From the records below, find each line with the string "Toggle" and copy it.
(Records supplied Opens)
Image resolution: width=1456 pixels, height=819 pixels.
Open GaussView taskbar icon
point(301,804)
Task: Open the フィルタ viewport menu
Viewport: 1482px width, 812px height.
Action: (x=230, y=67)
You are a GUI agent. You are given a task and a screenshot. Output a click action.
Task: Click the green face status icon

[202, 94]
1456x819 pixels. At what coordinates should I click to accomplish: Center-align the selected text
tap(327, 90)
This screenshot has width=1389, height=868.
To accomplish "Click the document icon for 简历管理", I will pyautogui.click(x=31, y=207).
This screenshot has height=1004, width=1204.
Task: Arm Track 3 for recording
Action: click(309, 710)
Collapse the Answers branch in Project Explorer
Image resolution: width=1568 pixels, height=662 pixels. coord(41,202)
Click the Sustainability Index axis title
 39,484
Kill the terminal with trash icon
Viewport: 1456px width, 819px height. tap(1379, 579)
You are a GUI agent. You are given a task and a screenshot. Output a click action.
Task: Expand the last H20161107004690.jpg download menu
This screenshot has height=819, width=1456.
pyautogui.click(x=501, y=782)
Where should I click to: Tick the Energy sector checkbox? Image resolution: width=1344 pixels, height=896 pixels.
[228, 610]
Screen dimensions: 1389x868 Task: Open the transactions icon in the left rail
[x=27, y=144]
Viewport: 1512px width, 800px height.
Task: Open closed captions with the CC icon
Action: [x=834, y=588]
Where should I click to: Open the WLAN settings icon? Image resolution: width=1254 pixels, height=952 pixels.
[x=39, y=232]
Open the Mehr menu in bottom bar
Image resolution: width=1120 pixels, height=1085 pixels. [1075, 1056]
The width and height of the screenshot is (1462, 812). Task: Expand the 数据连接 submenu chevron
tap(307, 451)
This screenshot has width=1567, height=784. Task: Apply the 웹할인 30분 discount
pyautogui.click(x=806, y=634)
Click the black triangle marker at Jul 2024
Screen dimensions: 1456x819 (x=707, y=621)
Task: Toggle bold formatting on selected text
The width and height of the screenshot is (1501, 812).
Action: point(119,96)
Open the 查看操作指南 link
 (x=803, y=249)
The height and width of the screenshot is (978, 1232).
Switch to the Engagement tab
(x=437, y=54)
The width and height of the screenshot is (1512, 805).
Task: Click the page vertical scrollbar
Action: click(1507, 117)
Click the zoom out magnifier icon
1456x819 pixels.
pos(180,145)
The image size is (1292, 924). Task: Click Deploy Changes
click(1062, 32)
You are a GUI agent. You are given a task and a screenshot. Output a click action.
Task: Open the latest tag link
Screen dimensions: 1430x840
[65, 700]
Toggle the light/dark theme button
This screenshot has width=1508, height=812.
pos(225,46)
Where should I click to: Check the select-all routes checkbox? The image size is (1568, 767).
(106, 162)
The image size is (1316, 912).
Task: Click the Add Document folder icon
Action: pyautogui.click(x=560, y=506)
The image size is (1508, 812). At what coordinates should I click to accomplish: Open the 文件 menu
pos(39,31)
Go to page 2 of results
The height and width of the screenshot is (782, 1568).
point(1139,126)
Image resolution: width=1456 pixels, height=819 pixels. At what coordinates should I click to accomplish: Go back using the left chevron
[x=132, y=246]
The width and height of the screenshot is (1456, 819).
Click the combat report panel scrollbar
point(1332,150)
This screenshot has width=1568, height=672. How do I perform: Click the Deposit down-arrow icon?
(Records supplied Closes)
▶ **Expected output**:
Task: Toggle bold formatting on selected text
Toggle the light/dark theme button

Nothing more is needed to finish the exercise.